Cardiovascular Risk and Inhibition of Cyclooxygenase
A Systematic Review of the Observational Studies of Selective and Nonselective Inhibitors of Cyclooxygenase 2
- Patricia McGettigan, MD, FRACP;
- David Henry, MB, ChB, FRCP
- Author Affiliations: Discipline of Clinical Pharmacology, School of Medicine and Public Health, The University of Newcastle, New South Wales, Australia, Dr McGettigan and Dr Henry.
- Corresponding Author: David Henry, MB, ChB, FRCP, Clinical Pharmacology, Level 5 Clinical Sciences Bldg, Newcastle Mater Hospital, Waratah, New South Wales 2298, Australia (david.henry{at}newcastle.edu.au).
Abstract
Context Evidence that rofecoxib increases the risk of myocardial infarction has led to scrutiny of other nonsteroidal anti-inflammatory drugs (NSAIDs). Regulatory agencies have provided variable advice regarding the cardiovascular risks with older nonselective NSAIDs.
Objective To undertake a systematic review and meta-analysis of controlled observational studies to compare the risks of serious cardiovascular events with individual NSAIDs and cyclooxygenase 2 inhibitors.
Data Sources Searches were conducted of electronic databases (1985-2006), scientific meeting proceedings, epidemiological research Web sites, and bibliographies of eligible studies.
Study Selection Eligible studies were of case-control or cohort design, reported on cardiovascular events (predominantly myocardial infarction) with cyclooxygenase 2 inhibitor, NSAID use, or both with nonuse/remote use of the drugs as the reference exposure. Of 7086 potentially eligible titles, 17 case-control and 6 cohort studies were included. Thirteen studies reported on cyclooxygenase 2 inhibitors, 23 on NSAIDs, and 13 on both groups of drugs.
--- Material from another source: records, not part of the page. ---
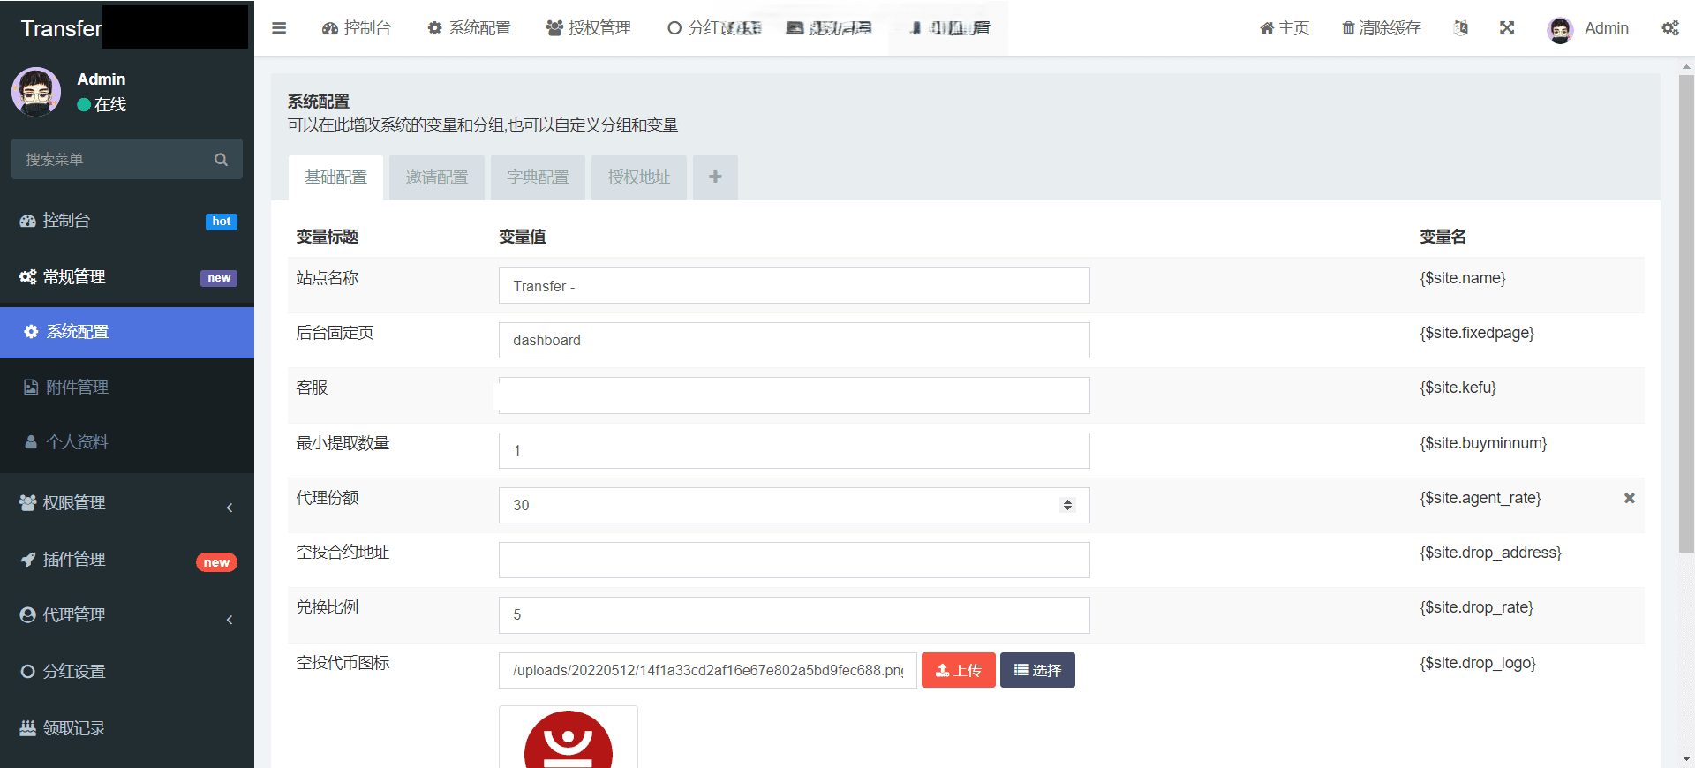Delete agent_rate variable with the X icon
The height and width of the screenshot is (768, 1695).
[x=1629, y=498]
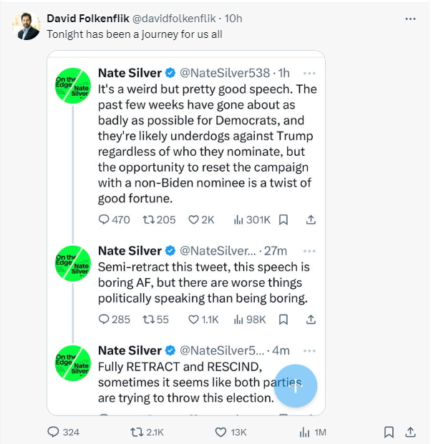Open David Folkenflik's profile avatar
Viewport: 431px width, 444px height.
(x=28, y=26)
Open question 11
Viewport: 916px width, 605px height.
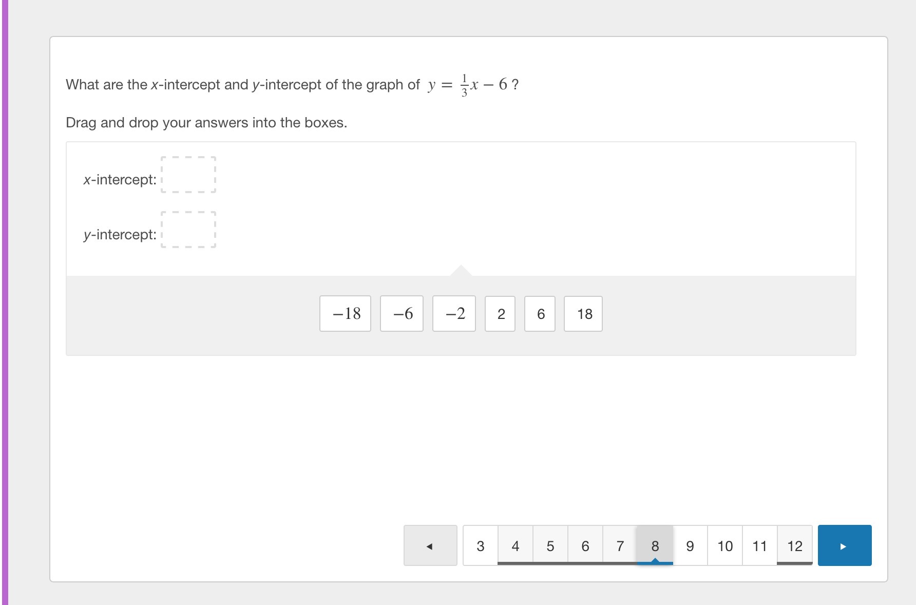pos(760,545)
Data Extraction Two people independently extracted data and assessed study quality with disagreements resolved by consensus.
Data Synthesis Data were combined using a random-effects model. A dose-related risk was evident with rofecoxib, summary relative risk with 25 mg/d or less, 1.33 (95% confidence interval [CI], 1.00-1.79) and 2.19 (95% CI, 1.64-2.91) with more than 25 mg/d. The risk was elevated during the first month of treatment. Celecoxib was not associated with an elevated risk of vascular occlusion, summary relative risk 1.06 (95% CI, 0.91-1.23). Among older nonselective drugs, diclofenac had the highest risk with a summary relative risk of 1.40 (95% CI, 1.16-1.70). The other drugs had summary relative risks close to 1: naproxen, 0.97 (95% CI, 0.87-1.07); piroxicam, 1.06 (95% CI, 0.70-1.59); and ibuprofen, 1.07 (95% CI, 0.97-1.18).
Conclusions This review confirms the findings from randomized trials regarding the risk of cardiovascular events with rofecoxib and suggests that celecoxib in commonly used doses may not increase the risk, contradicts claims of a protective effect of naproxen, and raises serious questions about the safety of diclofenac, an older drug.
Published online September 12, 2006 (doi:10.1001/jama.296.13.jrv60011).